(El Mercurio).- De las seis ministras recién asumidas, tres ocuparon altos cargos gerenciales en empresas. De las 11 subsecretarias, diez han desempeñado puestos directivos o gerenciales en el sector público y privado.
Nada raro en un país que acaba de despedirse de su primera Presidenta con 84% de adhesión, y que cada día ve a más mujeres que ocupan altos puestos. La presencia femenina nadie la discute, pero, ¿y la valoración de su trabajo?
El psicólogo Antonio Mladinic, director de la Escuela de Psicología de la Universidad Católica, y la tesista de magíster Lorena Godoy se propusieron investigar cuánto afectaban los estereotipos y roles de género en la evaluación recibida por un hombre y una mujer gerentes. Para eso, entregaron a 242 ejecutivos y ejecutivas una misma historia, pero que para unos era protagonizada por una mujer gerenta mientras que para la otra mitad la figura central era un hombre.
Su conclusión: pese a que se esperaba que los hombres evaluarían mejor a su congéneres, eso no ocurrió. Es más, no hubo diferencias entre la valoración que los 242 encuestados hicieron del hombre y de la mujer gerentes. Para ambos fue buena. «Cuando es absolutamente claro que la mujer es eficiente, sin posibilidad de ambigüedades, no hay espacio para la discriminación», explica Antonio Mladinic.

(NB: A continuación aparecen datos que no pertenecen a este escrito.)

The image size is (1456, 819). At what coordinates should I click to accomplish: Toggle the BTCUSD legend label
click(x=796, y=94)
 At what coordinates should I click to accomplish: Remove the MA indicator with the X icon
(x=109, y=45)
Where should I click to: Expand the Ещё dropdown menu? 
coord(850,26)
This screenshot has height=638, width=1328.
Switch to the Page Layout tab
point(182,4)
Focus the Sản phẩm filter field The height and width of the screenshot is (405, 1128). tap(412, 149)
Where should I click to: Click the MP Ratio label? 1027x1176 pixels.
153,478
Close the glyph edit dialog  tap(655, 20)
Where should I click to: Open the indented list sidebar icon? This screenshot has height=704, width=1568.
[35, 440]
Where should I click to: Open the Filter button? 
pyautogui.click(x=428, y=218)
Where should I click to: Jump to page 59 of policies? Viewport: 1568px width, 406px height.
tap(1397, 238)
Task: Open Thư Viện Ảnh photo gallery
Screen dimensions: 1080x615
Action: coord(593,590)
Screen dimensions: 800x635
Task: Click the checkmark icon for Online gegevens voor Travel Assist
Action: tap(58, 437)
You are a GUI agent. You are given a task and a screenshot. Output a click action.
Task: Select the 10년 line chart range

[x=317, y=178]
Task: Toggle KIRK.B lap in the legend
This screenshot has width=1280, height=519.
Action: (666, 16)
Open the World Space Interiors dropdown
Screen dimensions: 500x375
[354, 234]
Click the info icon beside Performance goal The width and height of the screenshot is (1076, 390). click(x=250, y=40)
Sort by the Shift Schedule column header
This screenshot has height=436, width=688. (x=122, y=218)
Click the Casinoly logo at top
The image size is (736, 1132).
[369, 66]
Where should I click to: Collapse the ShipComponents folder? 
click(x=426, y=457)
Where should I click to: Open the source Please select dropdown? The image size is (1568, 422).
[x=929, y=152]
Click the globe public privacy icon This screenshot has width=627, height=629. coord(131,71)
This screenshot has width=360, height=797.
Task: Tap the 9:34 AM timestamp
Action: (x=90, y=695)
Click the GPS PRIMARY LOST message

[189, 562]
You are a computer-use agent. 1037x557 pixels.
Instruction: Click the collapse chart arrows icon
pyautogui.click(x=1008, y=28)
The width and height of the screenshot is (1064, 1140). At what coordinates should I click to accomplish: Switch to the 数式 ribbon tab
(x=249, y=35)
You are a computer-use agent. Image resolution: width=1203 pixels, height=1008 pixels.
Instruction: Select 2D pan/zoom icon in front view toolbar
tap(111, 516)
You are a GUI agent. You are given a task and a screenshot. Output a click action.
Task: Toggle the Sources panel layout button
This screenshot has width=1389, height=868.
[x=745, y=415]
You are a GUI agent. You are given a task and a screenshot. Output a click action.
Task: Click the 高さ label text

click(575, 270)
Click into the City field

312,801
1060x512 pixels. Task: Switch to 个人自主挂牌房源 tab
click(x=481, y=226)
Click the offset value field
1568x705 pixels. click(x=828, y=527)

La encuesta indagó en aspectos laborales y personales. En los primeros, preguntó acerca de aumentos de salarios, o si recomendaría a esa persona para que ascendiera en la empresa. Y en lo personal, si entablaría una amistad con ella o si le pediría consejo.
«Al comparar la evaluación en el ámbito personal con el laboral hay diferencias significativas», explica Lorena Godoy. «Hombres y mujeres reciben una valoración personal más baja que la laboral».
Lorena Godoy cree que lo interesante es que esa menor valoración personal tiene consecuencias distintas para las gerentas que para los ejecutivos.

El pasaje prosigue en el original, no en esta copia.